A quick retrieval method and a system comprise: s1, preprocessing the question text of the user to be retrieved and quantizing the text; s2, constructing an n-dimensional space according to the quantization result; s3, randomly selecting n points in the n-dimensional space, and constructing a segmentation hyperplane of the n-dimensional space and a vertical plane of the segmentation hyperplane based on the n points; s4, repeating the step S3 until m points remain in the segmented area; s5, constructing a binary tree and establishing a binary tree index; s6, performing word segmentation, word deactivation and text quantization on the search text; s7, searching and traversing to leaf nodes according to the binary tree structure to obtain similar text data of the searched text, calculating the similarity between the searched text and each similar text data, and acquiring the similar text data with the highest similarity; and S8, searching in the database based on the similar text data with the highest similarity to obtain the final answer of the similar text data with the highest similarity, wherein the final answer is used as the answer of the search ontology.

Description

Quick retrieval method and system

Technical Field

The invention belongs to the field of natural language processing information retrieval, and particularly relates to a quick retrieval method and a quick retrieval system.

Background

With the rapid development of internet technology, data becomes an important carrier for information dissemination.

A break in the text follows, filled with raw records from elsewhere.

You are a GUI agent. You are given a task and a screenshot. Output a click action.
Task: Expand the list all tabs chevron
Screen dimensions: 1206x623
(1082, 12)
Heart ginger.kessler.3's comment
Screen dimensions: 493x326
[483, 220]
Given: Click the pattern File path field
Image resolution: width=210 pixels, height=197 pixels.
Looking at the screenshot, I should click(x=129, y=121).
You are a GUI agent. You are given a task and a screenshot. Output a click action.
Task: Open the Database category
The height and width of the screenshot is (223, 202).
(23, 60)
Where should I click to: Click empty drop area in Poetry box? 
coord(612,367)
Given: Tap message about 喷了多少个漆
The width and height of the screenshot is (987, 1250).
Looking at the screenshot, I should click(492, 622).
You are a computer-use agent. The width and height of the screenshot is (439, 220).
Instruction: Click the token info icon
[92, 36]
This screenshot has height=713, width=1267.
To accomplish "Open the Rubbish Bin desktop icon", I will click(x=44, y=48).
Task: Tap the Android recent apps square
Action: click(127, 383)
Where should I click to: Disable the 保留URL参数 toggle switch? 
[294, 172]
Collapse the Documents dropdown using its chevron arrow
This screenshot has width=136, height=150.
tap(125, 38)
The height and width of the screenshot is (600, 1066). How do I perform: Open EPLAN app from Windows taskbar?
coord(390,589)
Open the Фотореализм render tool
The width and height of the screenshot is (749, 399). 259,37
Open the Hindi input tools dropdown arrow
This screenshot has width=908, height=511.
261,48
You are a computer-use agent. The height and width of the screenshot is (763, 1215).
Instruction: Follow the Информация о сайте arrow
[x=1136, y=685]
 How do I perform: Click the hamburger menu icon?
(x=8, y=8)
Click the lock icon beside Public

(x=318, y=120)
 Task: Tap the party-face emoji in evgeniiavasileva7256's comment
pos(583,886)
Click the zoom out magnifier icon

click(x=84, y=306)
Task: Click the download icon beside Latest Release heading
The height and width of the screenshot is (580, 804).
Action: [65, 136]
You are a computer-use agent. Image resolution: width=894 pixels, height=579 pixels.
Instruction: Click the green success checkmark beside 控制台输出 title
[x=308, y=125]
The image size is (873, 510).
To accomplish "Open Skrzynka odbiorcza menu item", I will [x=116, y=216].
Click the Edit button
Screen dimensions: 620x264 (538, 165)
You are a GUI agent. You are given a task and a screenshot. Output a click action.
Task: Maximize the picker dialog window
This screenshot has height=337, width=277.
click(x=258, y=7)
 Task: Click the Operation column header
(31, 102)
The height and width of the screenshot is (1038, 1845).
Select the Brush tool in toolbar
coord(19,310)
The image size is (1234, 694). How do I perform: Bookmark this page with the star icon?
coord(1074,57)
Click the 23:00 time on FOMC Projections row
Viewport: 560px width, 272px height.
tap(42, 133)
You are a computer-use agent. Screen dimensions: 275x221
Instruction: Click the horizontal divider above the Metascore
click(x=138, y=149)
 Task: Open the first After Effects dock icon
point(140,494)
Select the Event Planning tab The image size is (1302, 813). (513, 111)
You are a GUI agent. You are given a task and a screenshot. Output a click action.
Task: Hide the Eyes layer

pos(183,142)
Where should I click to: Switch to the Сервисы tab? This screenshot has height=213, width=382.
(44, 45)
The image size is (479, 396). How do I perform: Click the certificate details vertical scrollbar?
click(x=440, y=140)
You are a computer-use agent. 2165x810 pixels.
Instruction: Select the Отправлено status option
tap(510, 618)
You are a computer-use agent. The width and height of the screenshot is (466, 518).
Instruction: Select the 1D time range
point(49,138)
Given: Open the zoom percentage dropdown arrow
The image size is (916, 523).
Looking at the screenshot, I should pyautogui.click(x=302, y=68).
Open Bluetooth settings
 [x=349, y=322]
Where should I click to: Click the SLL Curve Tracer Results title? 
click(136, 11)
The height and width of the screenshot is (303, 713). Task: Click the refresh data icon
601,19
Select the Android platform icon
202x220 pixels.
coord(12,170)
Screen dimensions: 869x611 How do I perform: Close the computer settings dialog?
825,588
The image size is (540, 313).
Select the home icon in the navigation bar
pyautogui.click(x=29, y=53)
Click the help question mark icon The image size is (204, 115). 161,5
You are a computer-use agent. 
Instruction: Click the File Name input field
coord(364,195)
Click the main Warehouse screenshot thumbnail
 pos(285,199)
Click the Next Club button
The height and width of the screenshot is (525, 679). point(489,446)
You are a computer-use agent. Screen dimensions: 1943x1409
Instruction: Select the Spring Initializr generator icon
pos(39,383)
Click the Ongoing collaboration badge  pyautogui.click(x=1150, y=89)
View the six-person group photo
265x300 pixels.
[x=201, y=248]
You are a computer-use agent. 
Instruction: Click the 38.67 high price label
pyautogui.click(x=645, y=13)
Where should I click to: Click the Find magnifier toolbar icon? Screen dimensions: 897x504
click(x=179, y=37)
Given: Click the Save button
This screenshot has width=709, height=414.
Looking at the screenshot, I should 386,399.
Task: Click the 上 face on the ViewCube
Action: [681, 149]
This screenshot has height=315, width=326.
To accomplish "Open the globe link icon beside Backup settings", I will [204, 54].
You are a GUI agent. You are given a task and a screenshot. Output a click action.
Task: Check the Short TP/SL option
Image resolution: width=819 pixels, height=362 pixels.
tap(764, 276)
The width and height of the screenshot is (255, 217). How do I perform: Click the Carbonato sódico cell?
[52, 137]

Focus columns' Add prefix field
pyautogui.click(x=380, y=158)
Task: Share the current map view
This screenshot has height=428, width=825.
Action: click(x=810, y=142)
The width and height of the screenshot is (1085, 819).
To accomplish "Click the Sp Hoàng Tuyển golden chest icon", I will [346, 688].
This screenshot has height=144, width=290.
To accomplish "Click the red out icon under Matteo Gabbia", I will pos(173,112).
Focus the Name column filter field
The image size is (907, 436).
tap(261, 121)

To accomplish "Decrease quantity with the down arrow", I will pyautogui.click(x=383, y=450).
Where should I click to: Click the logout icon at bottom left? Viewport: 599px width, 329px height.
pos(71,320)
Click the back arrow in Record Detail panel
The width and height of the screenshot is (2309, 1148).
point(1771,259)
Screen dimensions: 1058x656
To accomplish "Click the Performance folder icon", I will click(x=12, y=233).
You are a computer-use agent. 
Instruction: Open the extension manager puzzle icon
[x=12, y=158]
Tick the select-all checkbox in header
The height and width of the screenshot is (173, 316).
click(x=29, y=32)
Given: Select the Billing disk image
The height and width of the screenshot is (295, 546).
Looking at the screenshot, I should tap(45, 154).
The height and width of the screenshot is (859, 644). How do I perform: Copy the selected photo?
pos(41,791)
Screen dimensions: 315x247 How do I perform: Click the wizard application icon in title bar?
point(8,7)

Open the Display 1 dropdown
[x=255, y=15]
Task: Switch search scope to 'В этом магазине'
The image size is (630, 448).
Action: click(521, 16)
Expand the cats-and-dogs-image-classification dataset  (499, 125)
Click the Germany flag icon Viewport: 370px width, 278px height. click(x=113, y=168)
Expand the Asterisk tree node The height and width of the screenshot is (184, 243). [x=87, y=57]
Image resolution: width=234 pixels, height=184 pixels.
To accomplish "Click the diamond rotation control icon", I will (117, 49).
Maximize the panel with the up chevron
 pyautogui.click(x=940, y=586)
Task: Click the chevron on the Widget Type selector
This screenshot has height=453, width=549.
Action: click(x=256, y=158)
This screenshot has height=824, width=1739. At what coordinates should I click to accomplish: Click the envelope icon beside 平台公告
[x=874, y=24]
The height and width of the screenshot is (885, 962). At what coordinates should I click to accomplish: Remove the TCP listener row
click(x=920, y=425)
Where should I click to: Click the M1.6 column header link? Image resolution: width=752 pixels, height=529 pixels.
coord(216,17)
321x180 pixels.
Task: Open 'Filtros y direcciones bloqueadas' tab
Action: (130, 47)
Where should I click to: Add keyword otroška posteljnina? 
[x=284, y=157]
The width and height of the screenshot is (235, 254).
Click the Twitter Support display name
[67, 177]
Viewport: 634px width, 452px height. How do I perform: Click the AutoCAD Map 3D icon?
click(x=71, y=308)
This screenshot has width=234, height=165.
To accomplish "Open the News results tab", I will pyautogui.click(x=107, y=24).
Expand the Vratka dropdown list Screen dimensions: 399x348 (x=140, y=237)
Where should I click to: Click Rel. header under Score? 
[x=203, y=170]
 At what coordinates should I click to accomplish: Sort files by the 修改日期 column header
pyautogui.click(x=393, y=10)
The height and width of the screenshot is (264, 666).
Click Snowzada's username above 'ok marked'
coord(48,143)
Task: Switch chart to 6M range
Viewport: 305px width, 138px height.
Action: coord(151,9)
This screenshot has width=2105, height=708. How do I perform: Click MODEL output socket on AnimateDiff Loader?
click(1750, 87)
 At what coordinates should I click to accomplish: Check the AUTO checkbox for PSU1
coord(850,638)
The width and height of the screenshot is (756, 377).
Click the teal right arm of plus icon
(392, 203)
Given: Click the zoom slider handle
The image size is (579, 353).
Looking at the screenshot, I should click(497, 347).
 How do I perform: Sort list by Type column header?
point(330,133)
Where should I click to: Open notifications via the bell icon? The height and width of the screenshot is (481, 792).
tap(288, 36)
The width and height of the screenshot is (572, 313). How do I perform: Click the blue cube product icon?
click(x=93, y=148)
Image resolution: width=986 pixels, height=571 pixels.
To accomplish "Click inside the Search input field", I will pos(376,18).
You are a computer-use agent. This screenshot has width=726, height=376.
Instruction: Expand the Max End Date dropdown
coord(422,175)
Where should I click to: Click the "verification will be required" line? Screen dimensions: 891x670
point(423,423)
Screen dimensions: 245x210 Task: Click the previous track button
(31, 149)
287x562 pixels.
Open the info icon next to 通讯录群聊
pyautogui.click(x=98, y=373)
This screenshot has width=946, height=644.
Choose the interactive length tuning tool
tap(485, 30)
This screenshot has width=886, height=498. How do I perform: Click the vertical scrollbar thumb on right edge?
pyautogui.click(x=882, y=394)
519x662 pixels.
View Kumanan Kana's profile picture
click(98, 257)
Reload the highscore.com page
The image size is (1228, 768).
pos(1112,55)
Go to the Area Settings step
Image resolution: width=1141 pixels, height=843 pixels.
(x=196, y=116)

In the field of man-machine conversation, for massive data retrieval, the traditional method has higher time complexity, and obviously does not meet the requirements in some scenes with higher real-time requirements, so that the construction of a rapid retrieval method is very important.

Disclosure of Invention

Aiming at the problems and the defects in the prior art, the invention provides a novel rapid retrieval method and a novel rapid retrieval system.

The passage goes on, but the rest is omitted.